Introducing North Macedonia, and all the fun things one can do there
If those on-the-street videos from late-night TV are to be trusted, geography is not America’s strong suit. And thus, there’s a good chance you missed the news out of the Balkans earlier this year, when the planet gained a newly named country: North Macedonia.
North Macedonia used to be called “the former Yugoslav Republic of Macedonia” (or, more commonly, just Macedonia), but this change isn’t just a bout of rebranding. As the New York Times explains, it’s the hard-earned culmination of years of political maneuvering following decades of uncertainty and suffering.

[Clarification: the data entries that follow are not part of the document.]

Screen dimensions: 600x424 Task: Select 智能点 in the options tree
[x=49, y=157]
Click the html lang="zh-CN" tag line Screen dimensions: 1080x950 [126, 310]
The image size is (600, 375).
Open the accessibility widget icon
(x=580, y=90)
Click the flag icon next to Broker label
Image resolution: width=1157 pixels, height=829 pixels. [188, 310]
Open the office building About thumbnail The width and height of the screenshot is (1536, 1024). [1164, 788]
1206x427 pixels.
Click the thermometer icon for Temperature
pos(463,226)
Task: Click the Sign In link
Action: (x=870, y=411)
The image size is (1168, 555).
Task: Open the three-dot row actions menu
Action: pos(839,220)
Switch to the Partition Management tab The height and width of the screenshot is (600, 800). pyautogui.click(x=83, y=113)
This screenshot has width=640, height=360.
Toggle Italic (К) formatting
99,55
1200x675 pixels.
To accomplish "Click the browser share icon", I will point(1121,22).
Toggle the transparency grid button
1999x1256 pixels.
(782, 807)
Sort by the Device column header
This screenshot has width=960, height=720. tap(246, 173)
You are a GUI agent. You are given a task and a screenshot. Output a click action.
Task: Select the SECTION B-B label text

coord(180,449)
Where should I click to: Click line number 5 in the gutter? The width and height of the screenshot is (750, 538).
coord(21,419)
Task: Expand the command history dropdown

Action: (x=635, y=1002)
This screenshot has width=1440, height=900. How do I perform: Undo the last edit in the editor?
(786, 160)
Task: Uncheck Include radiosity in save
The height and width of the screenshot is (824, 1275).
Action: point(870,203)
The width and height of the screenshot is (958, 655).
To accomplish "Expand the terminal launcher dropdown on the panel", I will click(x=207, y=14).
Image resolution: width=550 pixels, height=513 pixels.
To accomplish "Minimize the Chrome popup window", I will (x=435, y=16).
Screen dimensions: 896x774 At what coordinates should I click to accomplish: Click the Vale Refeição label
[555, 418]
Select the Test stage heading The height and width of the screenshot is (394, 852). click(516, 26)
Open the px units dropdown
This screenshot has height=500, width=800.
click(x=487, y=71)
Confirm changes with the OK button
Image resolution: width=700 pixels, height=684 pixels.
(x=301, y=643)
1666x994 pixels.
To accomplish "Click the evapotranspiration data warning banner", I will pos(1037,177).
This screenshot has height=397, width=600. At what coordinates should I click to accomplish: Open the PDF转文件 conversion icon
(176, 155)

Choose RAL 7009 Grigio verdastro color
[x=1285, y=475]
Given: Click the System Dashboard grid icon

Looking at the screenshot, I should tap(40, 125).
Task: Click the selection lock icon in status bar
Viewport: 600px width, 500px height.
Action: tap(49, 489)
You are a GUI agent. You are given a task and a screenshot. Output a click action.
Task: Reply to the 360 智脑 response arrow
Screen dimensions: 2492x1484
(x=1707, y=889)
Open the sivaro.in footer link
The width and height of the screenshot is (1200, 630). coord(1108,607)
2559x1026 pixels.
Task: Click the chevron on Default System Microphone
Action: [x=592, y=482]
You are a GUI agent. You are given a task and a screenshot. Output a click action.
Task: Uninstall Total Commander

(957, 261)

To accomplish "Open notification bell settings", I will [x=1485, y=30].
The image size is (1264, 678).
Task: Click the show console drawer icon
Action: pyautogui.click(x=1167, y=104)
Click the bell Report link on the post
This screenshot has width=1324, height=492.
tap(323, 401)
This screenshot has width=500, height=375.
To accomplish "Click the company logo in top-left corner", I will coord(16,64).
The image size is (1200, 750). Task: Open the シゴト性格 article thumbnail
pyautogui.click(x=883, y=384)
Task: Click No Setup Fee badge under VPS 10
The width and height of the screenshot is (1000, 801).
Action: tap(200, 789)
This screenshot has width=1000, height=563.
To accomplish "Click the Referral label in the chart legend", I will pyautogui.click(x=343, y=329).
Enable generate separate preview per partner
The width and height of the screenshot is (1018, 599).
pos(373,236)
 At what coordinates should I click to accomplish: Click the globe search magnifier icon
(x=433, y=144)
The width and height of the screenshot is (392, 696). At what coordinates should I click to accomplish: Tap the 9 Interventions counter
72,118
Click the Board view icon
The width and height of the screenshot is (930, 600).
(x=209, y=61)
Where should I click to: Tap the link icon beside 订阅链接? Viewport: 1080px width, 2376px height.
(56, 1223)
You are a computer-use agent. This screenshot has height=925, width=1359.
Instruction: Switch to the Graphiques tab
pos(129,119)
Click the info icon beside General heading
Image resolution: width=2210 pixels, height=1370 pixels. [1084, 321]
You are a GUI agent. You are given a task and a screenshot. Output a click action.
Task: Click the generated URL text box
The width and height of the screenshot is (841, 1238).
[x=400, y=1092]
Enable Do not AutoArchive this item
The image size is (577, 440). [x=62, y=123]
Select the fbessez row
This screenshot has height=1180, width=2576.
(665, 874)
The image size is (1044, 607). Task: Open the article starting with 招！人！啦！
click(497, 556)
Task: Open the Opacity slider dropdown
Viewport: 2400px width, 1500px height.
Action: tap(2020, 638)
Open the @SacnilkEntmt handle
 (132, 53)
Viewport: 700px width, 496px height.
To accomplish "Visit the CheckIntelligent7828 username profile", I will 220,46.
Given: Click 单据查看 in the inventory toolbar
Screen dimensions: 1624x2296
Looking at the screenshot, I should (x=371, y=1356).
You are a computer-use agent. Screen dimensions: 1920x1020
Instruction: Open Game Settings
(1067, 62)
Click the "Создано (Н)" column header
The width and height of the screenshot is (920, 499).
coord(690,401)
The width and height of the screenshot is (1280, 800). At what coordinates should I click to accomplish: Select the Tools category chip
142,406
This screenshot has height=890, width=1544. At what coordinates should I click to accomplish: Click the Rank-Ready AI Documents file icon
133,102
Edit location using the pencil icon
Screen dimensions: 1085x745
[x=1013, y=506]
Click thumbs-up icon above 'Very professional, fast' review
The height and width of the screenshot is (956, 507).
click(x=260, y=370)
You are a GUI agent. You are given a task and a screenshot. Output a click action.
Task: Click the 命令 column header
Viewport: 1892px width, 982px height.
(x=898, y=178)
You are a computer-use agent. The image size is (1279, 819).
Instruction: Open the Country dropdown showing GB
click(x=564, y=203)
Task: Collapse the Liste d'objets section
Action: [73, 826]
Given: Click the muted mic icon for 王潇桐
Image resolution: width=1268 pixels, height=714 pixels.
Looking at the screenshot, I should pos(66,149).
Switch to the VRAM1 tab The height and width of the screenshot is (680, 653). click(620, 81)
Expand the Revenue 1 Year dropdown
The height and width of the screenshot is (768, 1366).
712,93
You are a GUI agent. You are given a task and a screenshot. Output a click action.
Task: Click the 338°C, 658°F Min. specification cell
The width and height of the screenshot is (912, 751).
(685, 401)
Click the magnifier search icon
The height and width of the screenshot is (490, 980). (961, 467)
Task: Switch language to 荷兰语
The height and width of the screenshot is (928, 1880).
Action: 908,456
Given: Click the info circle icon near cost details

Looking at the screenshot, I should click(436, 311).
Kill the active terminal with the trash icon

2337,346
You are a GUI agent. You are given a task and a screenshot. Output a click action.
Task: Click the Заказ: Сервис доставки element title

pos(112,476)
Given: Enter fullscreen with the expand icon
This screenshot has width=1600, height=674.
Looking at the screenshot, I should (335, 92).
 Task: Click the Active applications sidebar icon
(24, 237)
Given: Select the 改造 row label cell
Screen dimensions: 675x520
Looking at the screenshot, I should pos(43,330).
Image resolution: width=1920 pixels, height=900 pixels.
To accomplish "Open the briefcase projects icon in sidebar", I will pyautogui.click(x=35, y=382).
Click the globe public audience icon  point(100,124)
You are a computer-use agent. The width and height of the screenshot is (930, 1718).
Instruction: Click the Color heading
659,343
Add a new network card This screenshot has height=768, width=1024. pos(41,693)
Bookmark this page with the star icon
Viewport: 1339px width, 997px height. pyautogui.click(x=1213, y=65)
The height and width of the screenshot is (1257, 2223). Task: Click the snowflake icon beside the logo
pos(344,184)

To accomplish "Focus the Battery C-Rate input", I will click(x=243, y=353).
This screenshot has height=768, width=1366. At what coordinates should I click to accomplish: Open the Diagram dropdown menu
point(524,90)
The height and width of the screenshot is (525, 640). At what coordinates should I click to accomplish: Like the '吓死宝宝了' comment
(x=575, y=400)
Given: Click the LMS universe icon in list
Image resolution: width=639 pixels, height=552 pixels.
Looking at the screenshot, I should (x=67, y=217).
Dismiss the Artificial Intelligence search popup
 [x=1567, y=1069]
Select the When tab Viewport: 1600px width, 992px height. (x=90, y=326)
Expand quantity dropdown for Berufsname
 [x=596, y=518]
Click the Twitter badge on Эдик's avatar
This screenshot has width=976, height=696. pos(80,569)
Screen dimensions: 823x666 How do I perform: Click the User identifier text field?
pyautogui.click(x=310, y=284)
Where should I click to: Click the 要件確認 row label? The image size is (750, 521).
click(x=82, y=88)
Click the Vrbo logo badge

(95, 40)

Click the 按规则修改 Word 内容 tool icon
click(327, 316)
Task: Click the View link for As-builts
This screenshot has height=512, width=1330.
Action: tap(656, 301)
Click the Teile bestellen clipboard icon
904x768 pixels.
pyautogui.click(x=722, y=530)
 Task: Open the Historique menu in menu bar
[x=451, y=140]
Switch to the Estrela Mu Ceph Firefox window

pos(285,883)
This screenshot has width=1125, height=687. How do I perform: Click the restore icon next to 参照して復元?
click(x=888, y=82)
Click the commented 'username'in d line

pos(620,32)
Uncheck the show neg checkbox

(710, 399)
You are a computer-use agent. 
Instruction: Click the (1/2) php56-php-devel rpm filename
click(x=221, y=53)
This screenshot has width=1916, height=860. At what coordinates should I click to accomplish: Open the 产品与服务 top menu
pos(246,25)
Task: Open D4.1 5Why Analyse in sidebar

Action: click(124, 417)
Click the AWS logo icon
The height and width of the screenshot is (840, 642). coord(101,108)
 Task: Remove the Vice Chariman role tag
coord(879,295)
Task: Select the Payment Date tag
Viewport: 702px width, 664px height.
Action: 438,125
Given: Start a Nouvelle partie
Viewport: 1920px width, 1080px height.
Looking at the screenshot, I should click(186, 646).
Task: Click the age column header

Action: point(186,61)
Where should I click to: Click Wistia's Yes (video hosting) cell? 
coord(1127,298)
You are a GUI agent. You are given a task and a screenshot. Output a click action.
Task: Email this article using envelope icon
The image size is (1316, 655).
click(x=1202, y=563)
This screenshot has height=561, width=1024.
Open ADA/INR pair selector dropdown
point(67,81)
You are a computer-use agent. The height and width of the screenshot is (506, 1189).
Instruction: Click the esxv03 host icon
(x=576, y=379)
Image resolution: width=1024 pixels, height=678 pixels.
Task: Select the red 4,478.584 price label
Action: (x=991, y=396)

For the purpose of dinner-party chatter, we’ve condensed the country’s preposterously complex history to a few bullet points:
- Action in and around North Macedonia dates back to antiquity. A lot has happened here, and the land has traded hands countless times. It was part of the Persian Empire, then part of the Kingdom of Macedon, then conquered by the Romans, then part of the Byzantine Empire, then raided by Slavic tribes, then ruled by the Ottoman Empire, then won back by the Serbians, then ruled by Bulgaria (this swap happened twice), then incorporated as one of six socialist republics in the Socialist Federal Republic of Yugoslavia. If you think back to high-school history class, you may remember it as the birthplace and nationality of one Alexander the Great.
- In 1991, the SFRY began to fracture, and the Republic of Macedonia declared itself a free country.
- Greece wasn’t too pumped, considering its largest and second most populous region was already called Macedonia, and directly bordered the new country to the south. It felt threatened, and a bit appropriated, as the Republic of Macedonia looked to cash in on their new name with lots of Alexander content. So in 1993, to keep Greece happy, the Republic of Macedonia was admitted to the UN under the name “the former Yugoslav Republic of Macedonia.”
- Fast forward to today. North Macedonia was sick of being a “former,” and wanted placement in the EU and NATO (which Greece had been blocking). The prime ministers of each country signed the monumental Prespa agreement in 2018, got nominated for a Nobel Peace Prize in the process, and this past February, North Macedonia was finally, officially formed. As this map shows pretty well, adding the “North” is a logical compromise. The ancient kingdom did include some portions of the modern-day country, but (as the Greeks pointed out) not enough for North Macedonia to just go by Macedonia.
So. Why should you care about this development, aside from fortifying your trivia night knowledge? Because countries with convoluted histories are a dream come true for travelers! Consider the sheer bang for your cultural buck. Head to North Macedonia’s capital, Skopje, to neighborhoods like Debar Maalo or The Old Bazaar, and you’ll find fortresses from the sixth century, 900-year-old blocks with mosques and churches left over from the Ottoman and Byzantine empires, and mansions built after the Serbian annexation in the 1920s.
The country is a contemporary crossroads too, as it’s bordered by Greece, Bulgaria, Serbia, Kosovo and Albania, and just down the Balkan road from current southeastern Europe hot spots Croatia and Montenegro. What it lacks in coastline, it more than accounts for in natural wonders like Lake Ohrid (the fifth deepest in Europe) and mountain ranges Bistra, Jablanica and Šar. Hikers can explore the massifs across three national parks, and the internet’s recently taken notice.
North Macedonia already seems excited by the attention. There’s now a tourism board called “Mustseedonia,” which is definitely a step in the right direction. Plus, in an age of seemingly insurmountable schisms, this story of union is an excellent rallying cry. Besides, the country really does look this good.
Our take: get there before the crowds do in the next couple years. Either make it part of your southeastern Europe trip (we know you’ve been planning to see Dubrovnik for ages) or head straight to Skopje. Nonstop flights aren’t available yet from the States, but you can fly round-trip on Austrian Airlines (via a stop in Brussels, Vienna or Zurich) for about $750, if you’re coming from the East Coast. That’s pretty good, and about what you’d expect to pay to get to Scandinavia these days. While there, drink some of North Macedonia’s famous wine (a country the size of New Hampshire has 55,000 acres of vineyards), dance into the wee hours at a nightclub with locals, and sweat it out on a hike the next day.